Cece langsung membawa kopi tersebut mendekati Gibran dan memberikan pada Gibran.
"Mas, gak capek seharian kerja di rumah masih kerja." Ujar Cece yang sudah duduk di samping Gibran.
"Kalau sudah terbiasa, rasanya juga biasa saja." Jawab Gibran sambil menyeruput kopi yang masih hangat itu dengan penuh nikmat.
"Tidurlah. Kamu pasti lelah karena seharian kuliah." Ujar Gibran dengan penuh perhatian, sambil mengelus rambut Cece yang tergerai indah.

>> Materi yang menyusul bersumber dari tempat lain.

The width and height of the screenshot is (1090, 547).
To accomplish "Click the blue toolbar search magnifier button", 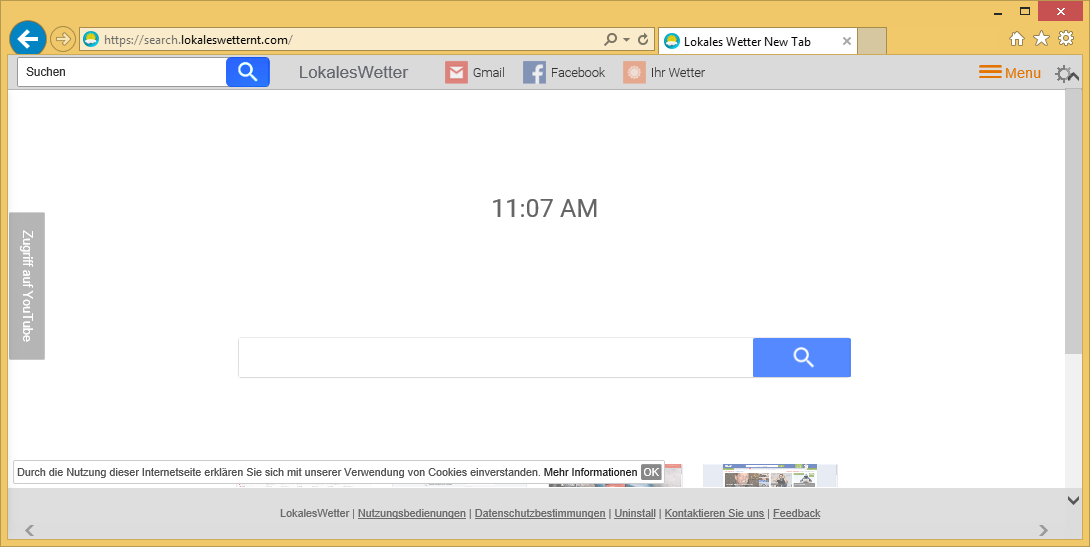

"Aku belum ngantuk, Mas. Aku temani boleh gak? Sekalian aku belajar dunia perkantoran." Ujar Cece menawarkan diri untuk membantu Gibran, sambil tertawa cengengesan.
"Nanti saja kalau sudah magang aku ajari." Ujar Gibran sambil meletakkan kopi yang sudah tersisa separuh. Cece mengambil salah satu berkas yang sudah dikerjakan oleh Gibran, dan tanpa sengaja Cece memegang paha Gibran hingga membuat mata Gibran dengan refleksnya melihat tangan Cece yang ada di atas pahanya, dan beralih menatap paha mulus Cece yang terekspos indah.
Melihat betapa mulus dan indahnya paha Cece, tangan Gibran terangkat untuk menyentuh paha Cece.
"Penampilanmu memang sederhana, tapi mampu menjadi godaan besar untuk junior ku." Bisik Gibran tepat di telinga Cece, dan dengan spontannya Cece sedikit menjauhkan posisinya dari Gibran.
Gibran menahan paha Cece agar tidak menjauh.
"Bagaimana bisa aku jadi candu dengan permainan Kakak iparku?" pertanyaan itu hanya lolos dari hati Cece. Yah, Cece merasa dirinya kecanduan permainan ranjang panas kakak iparnya. Bahkan saat Gibran mengelus paha Cece, Cece hanya diam saja seakan-akan memberi lampu hijau pada Gibran untuk melakukan hal yang lebih pada Cece.
"Bagaimana kalau aku menginginkanmu lagi?" tanya Gibran yang membuat wajah Cece seketika dipenuhi oleh keringat dingin. Bingung harus menjawab apa, apakah ia harus mengatakan dengan jujur kalau ia sudah kecanduan dengan permainan Gibran, atau justru harus menolak meski tubuhnya menerima sentuhan Gibran.
Gibran mulai mendekati wajah Cece, sambil terus meraba paha Cece. Cece semakin menjatuhkan tubuhnya di sofa panjang itu dengan pelan, hingga membuat Gibran merasa lebih mudah untuk melakukan hal yang lebih pada Cece. Gibran terus meraba paha Cece dan menfokuskan pandangannya pada wajah Cece.